下麵的文字是經過ChatGPT改寫的,似乎還是有些別扭:-).
這本書詳述了加拿大幾所大學的學者在近年來機器學習領域所做出的重大貢獻。書中特別提到了斯坦福大學李菲菲的顯著貢獻ImageNet,然而也指出如果不是多倫多大學的研究人員發現的新算法和運用GPU的技巧,李菲菲的貢獻可能不會如此顯著。書中還回顧了二十年前,世界上大多數國家對機器學習和人工智能的傳統技術失去信心的時期,唯有加拿大在這方麵投入巨大資金,並最終取得了驚人的突破。特別是多倫多和蒙特利爾大學在其中功不可沒。

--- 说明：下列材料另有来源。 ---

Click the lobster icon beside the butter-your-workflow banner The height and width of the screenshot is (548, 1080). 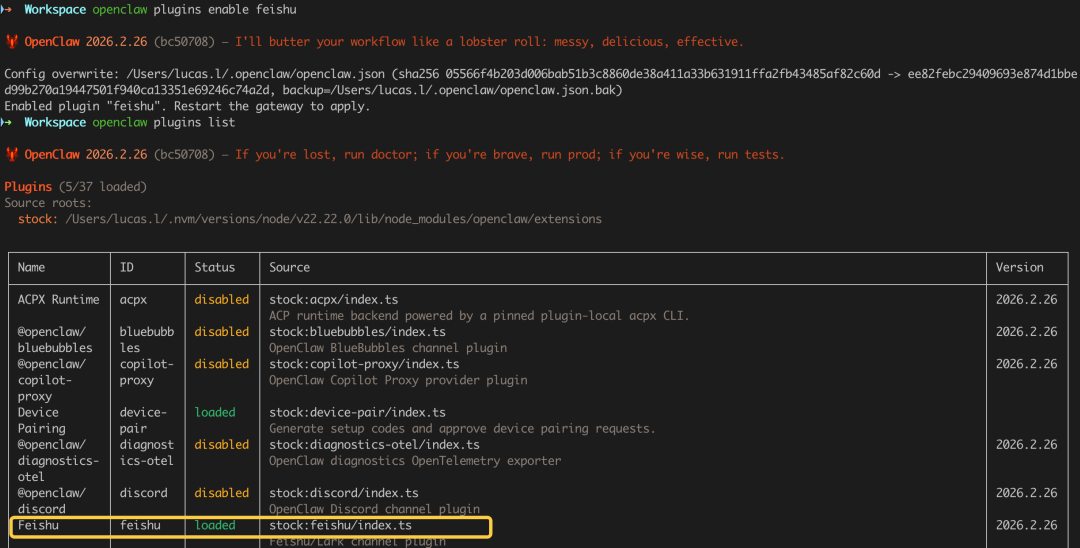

在和兒子的交流中,他表現出一些不耐煩。我要他給我幾分鍾時間,著重談到了突破性算法CNN和最近的生成式人工智能。盡管他對此感到不新奇,認為一直有人在談論這些,但我指出這些技術一直在不斷發展,特別是近來的生成式人工智能(真是豎子啊,整天擺弄他那3 D打印和打遊戲)。與此同時,我提到了我最近幾個月在公司的工作,利用類似CNN的模型,將分類準確率提高到了98%左右。最初是一個不怎麽懂編程的同事在別人的幫助下創建的原型,采用傳統方法,準確率隻有80%左右。而我在此基礎上進行了大量修改和改進,已經實現了許多理想中的功能。我對這一準確率感到驚訝,但也強調準確率隻是其中一個重要指標,還有其他多方麵的結果需要考慮。通過幾周的測試,大家都對這個項目非常滿意。
這個分類係統對於決定是否派遣人員去現場修補很有價值。